D'ailleurs, celui dont le cœur fut le plus pur et le plus généreux, n'était-il pas toujours mélancolique et perdu dans ses pensées ? Et n'est-ce pas sur les ailes de la tristesse que le prophète Jacob escalada et franchit les montagnes qui le séparaient de son fils bien-aimé, le prophète Joseph, devenant ainsi témoin de la réalisation d'un beau rêve ? On considère que les soupirs d'un cœur triste ont la même valeur et le même mérite que les récitations et les évocations de ceux qui adorent Dieu dans la régularité du rituel, et que la dévotion et la piété des ascètes qui s'abstiennent de tout péché.

Le Véridique et Fervent dit que « la peine née des malheurs de ce monde efface les péchés. » On peut voir, à partir de cette affirmation, combien sont précieux et méritoires les chagrins que font naître les péchés, et qui sont liés à la crainte comme à l'amour de Dieu. Certains sont tristes parce qu'ils n'accomplissent pas leurs obligations d'adoration aussi parfaitement qu'ils le devraient. Ce sont les croyants ordinaires. D'autres, d'une spiritualité plus élevée, sont tristes parce qu'ils sont attirés par ce qui est autre que Dieu. D'autres encore se sentent tristes parce que, alors qu'ils se sentent en permanence dans la présence de Dieu et ne L'oublient jamais, ils passent aussi du temps parmi les gens pour les guider vers la vérité. Ils tremblent de peur à l'idée qu'ils pourraient détruire l'équilibre entre être avec Dieu et être avec ses semblables dans le monde. Ce sont les purifiés, ceux qui ont la responsabilité de guider les gens.

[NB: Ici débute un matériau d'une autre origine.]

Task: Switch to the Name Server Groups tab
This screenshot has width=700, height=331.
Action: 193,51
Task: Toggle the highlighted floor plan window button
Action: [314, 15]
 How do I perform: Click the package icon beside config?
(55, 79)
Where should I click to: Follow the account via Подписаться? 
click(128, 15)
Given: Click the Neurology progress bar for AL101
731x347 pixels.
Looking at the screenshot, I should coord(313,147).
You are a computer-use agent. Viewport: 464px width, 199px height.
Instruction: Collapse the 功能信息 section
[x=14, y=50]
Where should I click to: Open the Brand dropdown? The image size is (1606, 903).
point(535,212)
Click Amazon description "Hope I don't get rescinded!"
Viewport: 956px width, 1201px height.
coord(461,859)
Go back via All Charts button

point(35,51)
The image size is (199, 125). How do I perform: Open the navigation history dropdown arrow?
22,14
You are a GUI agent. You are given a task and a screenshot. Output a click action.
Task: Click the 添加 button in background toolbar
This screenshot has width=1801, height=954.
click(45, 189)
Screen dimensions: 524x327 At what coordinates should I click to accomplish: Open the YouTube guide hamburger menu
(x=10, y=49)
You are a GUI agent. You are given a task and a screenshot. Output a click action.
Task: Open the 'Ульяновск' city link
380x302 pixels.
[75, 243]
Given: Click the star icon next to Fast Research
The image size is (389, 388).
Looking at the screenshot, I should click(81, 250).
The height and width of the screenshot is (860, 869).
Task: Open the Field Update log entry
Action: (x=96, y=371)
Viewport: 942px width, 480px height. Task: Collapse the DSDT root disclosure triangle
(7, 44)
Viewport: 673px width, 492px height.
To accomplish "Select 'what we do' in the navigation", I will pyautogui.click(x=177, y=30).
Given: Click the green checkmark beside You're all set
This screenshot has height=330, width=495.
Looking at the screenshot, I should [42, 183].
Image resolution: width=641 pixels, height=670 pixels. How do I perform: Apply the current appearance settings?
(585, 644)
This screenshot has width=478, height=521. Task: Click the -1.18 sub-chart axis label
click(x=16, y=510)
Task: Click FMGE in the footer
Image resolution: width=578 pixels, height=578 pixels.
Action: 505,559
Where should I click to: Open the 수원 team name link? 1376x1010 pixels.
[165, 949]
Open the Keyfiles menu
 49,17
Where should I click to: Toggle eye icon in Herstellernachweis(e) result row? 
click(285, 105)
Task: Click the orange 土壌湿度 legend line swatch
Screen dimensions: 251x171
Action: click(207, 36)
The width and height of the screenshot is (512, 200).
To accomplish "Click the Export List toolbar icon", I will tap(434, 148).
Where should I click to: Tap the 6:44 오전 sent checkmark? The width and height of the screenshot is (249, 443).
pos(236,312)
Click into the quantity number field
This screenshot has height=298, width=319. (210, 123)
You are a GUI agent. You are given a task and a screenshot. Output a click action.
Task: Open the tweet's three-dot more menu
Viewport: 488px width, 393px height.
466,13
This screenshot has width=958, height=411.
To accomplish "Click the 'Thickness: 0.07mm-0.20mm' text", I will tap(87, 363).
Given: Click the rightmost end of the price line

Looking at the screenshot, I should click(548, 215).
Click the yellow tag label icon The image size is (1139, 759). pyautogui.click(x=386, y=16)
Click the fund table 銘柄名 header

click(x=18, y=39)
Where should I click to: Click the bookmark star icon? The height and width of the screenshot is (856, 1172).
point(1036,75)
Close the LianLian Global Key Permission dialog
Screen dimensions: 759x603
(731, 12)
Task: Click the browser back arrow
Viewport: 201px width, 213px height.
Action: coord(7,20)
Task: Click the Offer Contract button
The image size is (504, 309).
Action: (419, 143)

Adam fut le père de l'humanité et des prophètes. Il était aussi le père de la tristesse. Il commença sa vie terrestre dans la tristesse : faiblesse momentanée, perte du contrôle, de la maîtrise de soi, de la détermination dont doit faire preuve un prophète, éloignement du paradis, séparation d'avec Dieu, et par la suite, lourde responsabilité de la prophétie. Toute sa vie, il soupira de tristesse. Le prophète Noé se sentit envahi par la tristesse le jour où il devint prophète. Les vagues de tristesse submergeaient son cœur face à l'incroyance de son peuple et face à l'imminence d'un châtiment divin dès lors inexorable. Un jour vint où ces vagues firent grossir l'océan au point qu'il recouvrit les montagnes et fit sombrer la terre entière dans le chagrin. Le prophète Noé devint le prophète du déluge.

La vie du prophète Abraham était parcourue par le fil de la tristesse : tristesse née de son combat contre Nemrod, du fait d'avoir été jeté dans le feu, de devoir vivre sans cesse entouré de nouveaux foyers, d'avoir laissé sa femme et son fils dans une vallée déserte, d'avoir reçu l'ordre de sacrifier son fils, etc. La vie de tous les autres prophètes – comme Moïse, David, Salomon, Zacharie, Jean-Baptiste et Jésus – a été une suite, un chapelet de choses tristes, et c'est au milieu de la tristesse qu'ils ont vécu. Et celui qui a connu les pires formes de la tristesse est aussi le plus grand des prophètes, sceau de la prophétie.